Foundation of modern AI assistants: ChatGPT, Claude, Gemini, and similar systems are fundamentally text generation engines that respond to user prompts.
Creative applications: Story generation, poetry, screenwriting assistance, and game dialogue all depend on open-ended text generation.
Code generation: Tools like GitHub Copilot and Cursor use text generation to produce code from natural language descriptions or partial programs.
Scientific writing: LLM-based generation assists researchers in drafting, editing, and summarizing scientific text.
Accessibility: Text generation powers tools that help people with disabilities communicate, write, and interact with technology.

Key Technical Details

Nucleus sampling (p = 0.9) produces significantly more diverse and human-like text than beam search for open-ended tasks, as shown by Holtzman et al. (2020).
Repetition penalties (dividing logit scores of previously generated tokens by a factor of 1.0--1.5) are widely used to prevent degenerate repetition loops.
Typical token generation speeds for modern LLMs range from 30--100 tokens/second on consumer GPUs to 200+ tokens/second on specialized inference hardware.
Speculative decoding (Leviathan et al., 2023) uses a smaller draft model to propose tokens that the larger model verifies in parallel, achieving 2--3x speedups without quality loss.
KV-cache optimization is critical for efficient autoregressive generation, storing key-value pairs from previous positions to avoid recomputation.
Watermarking techniques (Kirchenbauer et al., 2023) embed detectable statistical signatures in generated text to distinguish machine-generated from human-written text.

Common Misconceptions

"Beam search produces the best text." Beam search maximizes sequence probability, but the highest-probability sequence is often generic and repetitive ("I don't know. I don't know. I don't know."). Human language is not maximum-likelihood -- it is diverse and surprising. For open-ended generation, sampling strategies consistently produce more natural text.
"Higher temperature always means more creative output." Very high temperatures (T > 1.5) produce incoherent, random text. Creativity in generation comes from the interaction between the model's learned knowledge and moderate randomness (T ~ 0.7--1.0), not from pure noise.
"Text generation is just next-token prediction." While the mechanism is next-token prediction, the emergent behavior -- coherent multi-paragraph arguments, consistent character voices, logical reasoning -- involves implicit planning and knowledge that goes far beyond local token statistics.
"Perplexity is a sufficient metric for generation quality." A model with low perplexity on held-out data may still generate repetitive, boring, or factually incorrect text. Perplexity measures prediction quality on human text, not the quality of the model's own generated text.

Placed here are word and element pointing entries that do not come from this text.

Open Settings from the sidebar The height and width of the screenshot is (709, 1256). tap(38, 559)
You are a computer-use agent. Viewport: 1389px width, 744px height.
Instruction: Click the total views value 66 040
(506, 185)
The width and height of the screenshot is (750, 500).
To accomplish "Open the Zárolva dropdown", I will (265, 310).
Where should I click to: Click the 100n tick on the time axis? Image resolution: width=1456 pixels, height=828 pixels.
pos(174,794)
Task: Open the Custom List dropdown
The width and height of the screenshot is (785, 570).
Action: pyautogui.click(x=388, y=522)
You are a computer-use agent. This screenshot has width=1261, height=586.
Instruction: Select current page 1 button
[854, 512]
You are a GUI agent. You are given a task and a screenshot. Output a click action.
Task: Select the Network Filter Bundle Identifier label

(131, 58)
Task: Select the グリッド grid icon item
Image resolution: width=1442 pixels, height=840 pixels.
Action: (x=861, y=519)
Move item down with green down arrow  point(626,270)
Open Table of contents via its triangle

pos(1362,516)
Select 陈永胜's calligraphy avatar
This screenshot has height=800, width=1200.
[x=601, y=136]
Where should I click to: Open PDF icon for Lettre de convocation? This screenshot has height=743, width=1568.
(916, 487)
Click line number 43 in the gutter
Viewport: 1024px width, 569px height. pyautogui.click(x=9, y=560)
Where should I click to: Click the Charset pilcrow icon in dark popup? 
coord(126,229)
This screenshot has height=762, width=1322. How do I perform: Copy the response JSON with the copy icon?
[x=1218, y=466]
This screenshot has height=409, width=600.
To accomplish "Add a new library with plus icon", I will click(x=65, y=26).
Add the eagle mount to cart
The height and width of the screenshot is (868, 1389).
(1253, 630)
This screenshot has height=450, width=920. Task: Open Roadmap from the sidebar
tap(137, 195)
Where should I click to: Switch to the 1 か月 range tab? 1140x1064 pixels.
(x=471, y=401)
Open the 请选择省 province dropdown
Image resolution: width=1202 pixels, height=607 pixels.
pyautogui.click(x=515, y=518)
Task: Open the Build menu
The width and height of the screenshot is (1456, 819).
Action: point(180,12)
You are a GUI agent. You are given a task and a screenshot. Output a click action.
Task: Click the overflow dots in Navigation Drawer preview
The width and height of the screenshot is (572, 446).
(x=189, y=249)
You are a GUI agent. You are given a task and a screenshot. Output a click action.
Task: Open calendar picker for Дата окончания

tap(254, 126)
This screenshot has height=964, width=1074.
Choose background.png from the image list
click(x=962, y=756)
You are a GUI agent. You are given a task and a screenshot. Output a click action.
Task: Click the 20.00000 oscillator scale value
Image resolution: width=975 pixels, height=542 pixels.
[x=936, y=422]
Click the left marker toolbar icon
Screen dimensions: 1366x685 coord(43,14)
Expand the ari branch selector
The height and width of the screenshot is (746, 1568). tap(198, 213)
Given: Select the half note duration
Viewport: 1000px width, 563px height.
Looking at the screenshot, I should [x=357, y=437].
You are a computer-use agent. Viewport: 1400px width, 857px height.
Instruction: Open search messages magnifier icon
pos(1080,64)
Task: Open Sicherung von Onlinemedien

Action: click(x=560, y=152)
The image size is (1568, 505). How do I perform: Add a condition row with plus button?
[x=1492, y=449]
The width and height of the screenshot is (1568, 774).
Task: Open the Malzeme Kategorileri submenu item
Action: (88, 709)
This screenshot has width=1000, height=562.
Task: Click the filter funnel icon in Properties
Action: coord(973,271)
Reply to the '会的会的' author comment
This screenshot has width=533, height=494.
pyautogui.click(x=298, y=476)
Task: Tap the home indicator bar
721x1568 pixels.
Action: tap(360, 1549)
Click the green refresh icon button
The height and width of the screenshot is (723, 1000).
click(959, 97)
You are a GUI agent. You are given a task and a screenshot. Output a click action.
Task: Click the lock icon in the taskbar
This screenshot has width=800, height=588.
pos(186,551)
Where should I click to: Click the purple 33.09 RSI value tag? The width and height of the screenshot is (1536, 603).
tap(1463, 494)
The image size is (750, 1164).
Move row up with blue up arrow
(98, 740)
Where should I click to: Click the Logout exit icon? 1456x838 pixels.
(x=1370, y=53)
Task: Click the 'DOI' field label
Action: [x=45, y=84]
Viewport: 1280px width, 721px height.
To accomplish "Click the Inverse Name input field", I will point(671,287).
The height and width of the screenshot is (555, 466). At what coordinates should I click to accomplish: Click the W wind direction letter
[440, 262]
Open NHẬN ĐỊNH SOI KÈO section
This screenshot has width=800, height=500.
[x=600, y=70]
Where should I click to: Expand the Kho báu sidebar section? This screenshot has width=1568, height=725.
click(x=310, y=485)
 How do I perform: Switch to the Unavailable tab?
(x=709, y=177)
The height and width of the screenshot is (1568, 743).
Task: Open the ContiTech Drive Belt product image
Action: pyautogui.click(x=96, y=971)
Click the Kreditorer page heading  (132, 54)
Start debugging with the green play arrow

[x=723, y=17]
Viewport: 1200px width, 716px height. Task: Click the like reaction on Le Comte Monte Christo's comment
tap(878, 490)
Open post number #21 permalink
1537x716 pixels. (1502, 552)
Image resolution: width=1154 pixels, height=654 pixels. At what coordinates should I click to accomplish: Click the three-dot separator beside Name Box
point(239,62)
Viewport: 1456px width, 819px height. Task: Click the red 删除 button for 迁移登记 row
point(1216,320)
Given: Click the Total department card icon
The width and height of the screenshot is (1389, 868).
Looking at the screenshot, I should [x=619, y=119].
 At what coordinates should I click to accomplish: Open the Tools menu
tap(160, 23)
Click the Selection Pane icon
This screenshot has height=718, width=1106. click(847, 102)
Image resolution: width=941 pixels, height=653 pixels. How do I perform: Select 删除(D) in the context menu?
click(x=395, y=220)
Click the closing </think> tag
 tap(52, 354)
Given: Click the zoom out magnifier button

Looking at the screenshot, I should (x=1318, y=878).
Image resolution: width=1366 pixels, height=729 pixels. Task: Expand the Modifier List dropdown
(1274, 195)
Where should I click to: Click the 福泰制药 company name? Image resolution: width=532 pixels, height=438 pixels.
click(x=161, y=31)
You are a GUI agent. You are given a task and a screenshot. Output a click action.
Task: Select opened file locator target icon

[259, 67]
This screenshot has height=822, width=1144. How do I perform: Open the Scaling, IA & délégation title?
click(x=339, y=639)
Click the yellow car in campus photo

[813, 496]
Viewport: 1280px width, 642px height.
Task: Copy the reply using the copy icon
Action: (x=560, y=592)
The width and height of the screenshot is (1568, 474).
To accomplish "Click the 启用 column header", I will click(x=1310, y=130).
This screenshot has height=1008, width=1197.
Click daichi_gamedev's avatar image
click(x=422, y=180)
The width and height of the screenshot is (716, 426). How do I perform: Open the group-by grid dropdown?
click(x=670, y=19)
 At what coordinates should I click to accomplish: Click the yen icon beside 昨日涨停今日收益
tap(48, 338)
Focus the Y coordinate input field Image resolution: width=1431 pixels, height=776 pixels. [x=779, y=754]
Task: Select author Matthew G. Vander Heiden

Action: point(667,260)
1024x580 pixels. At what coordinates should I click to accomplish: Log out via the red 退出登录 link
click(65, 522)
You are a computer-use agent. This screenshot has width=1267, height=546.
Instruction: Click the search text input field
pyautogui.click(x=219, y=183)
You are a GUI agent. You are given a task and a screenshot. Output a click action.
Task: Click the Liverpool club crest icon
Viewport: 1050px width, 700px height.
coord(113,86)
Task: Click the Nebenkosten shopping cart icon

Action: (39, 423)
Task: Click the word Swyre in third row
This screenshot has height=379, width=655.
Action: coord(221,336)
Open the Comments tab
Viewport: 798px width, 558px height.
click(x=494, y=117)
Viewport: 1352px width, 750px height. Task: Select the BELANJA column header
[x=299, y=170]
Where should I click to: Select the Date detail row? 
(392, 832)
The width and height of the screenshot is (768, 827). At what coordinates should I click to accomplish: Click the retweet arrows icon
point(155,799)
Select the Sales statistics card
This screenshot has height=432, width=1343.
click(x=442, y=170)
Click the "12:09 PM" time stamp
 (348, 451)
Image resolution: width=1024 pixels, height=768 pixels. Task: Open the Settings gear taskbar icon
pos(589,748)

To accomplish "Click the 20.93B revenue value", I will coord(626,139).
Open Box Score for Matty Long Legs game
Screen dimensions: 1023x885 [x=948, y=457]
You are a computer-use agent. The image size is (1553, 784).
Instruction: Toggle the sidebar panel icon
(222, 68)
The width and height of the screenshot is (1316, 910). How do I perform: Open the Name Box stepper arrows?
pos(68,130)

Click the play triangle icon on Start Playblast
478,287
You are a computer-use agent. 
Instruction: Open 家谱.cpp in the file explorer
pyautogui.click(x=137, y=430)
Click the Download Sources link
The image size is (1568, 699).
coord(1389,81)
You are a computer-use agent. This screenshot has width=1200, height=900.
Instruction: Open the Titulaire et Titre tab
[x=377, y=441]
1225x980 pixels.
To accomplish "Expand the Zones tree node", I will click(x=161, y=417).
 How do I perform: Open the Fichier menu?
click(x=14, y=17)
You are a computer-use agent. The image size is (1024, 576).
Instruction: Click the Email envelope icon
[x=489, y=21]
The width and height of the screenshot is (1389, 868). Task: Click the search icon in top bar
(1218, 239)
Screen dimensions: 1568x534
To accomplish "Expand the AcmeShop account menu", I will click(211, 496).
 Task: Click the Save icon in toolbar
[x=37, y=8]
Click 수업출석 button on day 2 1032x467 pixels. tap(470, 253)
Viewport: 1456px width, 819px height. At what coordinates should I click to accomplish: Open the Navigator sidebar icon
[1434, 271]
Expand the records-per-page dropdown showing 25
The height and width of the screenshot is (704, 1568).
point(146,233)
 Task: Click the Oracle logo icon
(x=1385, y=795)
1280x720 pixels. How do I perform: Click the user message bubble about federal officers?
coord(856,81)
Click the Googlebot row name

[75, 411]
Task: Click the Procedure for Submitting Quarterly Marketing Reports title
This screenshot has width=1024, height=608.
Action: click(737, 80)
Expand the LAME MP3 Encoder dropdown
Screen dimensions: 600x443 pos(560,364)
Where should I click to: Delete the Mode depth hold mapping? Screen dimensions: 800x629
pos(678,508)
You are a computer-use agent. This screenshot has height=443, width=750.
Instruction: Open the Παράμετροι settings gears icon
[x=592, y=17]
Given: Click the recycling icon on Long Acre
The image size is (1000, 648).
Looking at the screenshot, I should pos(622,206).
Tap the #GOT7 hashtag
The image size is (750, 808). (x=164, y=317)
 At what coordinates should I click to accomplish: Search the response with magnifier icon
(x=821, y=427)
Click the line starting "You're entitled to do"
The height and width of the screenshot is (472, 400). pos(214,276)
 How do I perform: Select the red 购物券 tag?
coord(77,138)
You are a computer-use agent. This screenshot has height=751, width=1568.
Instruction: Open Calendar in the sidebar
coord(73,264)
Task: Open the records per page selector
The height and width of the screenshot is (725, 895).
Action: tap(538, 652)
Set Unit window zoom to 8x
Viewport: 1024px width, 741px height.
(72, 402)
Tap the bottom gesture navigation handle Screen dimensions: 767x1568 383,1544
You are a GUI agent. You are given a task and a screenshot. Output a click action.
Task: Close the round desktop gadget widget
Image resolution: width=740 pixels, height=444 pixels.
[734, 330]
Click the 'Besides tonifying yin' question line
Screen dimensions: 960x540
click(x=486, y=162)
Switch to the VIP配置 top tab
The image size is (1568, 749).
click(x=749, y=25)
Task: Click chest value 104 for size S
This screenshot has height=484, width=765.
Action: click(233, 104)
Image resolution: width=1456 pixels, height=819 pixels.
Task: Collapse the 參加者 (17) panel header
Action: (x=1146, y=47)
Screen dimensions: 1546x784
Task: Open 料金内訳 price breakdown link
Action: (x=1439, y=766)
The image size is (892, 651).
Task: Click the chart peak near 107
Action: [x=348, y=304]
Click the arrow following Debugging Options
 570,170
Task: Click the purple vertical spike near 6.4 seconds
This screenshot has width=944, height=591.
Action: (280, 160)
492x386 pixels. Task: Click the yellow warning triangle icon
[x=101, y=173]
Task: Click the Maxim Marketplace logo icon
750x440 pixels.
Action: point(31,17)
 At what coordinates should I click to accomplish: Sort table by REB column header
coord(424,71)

Connections to Other Concepts

n-gram-language-models.md: N-gram models were the first language models used for text generation, and the core next-token prediction paradigm remains unchanged.
gpt-for-nlp-tasks.md: GPT models are autoregressive generators, and the GPT architecture is the basis for most modern text generation systems.
machine-translation.md: MT was an early application of neural text generation and drove many decoding innovations (beam search, length penalty).
text-summarization.md: Abstractive summarization is text generation constrained by a source document.
dialogue-systems.md: Open-domain dialogue is conversational text generation with additional requirements for consistency and turn-taking.
prompt-based-nlp.md: Prompt engineering directly controls text generation behavior in modern LLMs.